Bitcoin unter Druck: Trotz großer Käufe herrscht Rekord-Pessimismus im Krypto-Markt
Heute ist der 3.07.2026. Der Krypto-Markt, und insbesondere Bitcoin (BTC), scheint sich in einer seltsamen Stimmung zu befinden. In den letzten zwei Wochen haben Großinvestoren über 270.000 Bitcoin akkumuliert. Das klingt erst einmal positiv, aber der allgemeine Markt zeigt trotz dieser Käufe Rekord-Pessimismus. Der Fear-and-Greed-Index steht bei 12 – das ist extreme Angst! Wer hätte gedacht, dass ein so starkes Kaufinteresse nicht für mehr Optimismus sorgt?
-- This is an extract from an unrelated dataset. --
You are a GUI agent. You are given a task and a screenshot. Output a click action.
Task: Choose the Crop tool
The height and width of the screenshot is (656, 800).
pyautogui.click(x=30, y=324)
Der Kurs von Bitcoin fiel zu Monatsbeginn auf etwa 57.950 Dollar, den tiefsten Stand seit 652 Tagen. Aktuell pendelt er zwischen 59.000 und 60.000 Dollar. Das Allzeithoch von 126.173 Dollar wurde ja erst im Oktober 2025 erreicht – das fühlt sich wie eine Ewigkeit her an! Citigroup hat ihr Zwölfmonatsziel für Bitcoin von 112.000 auf 82.000 Dollar gesenkt, was nicht gerade für Zuversicht sorgt. Und in einem negativen Szenario könnte der Bitcoin-Kurs sogar auf 53.000 Dollar fallen. Das ist schon eine heftige Vorstellung.
Marktprognosen und die Rolle der Investoren
Bernstein und Standard Chartered hingegen halten an einem Jahresendziel von 150.000 Dollar fest. Das klingt vielversprechend, aber die Frage bleibt: Wer hat recht? Eine CNBC-Umfrage schätzt den Bitcoin-Kurs für 2026 zwischen 75.000 und 225.000 Dollar. Da bleibt einem schon der Atem stehen. Der Relative Strength Index (RSI) liegt bei rund 31 und zeigt an, dass Bitcoin überverkauft ist. Vielleicht ist jetzt der richtige Zeitpunkt zum Zug zu kommen, aber das hängt alles vom Markt ab.
Interessanterweise verzeichneten die US-Spot-ETFs im Juni Netto-Abflüsse von rund 4,06 Milliarden Dollar – der schwächste Monat seit ihrem Start 2024. BlackRocks IBIT-Fonds trug mit etwa 3,3 Milliarden Dollar zu diesen Abflüssen bei. Und als ob das nicht genug wäre, kündigte ein großer Akteur, Strategy, Verkäufe von bis zu 1,25 Milliarden Dollar in Bitcoin an. Das alles übt zusätzlichen Druck auf den Kurs aus. Komisch, oder? Eine so angespannte Situation, und doch gibt es große Investoren, die anscheinend Vertrauen in die Zukunft von Bitcoin haben.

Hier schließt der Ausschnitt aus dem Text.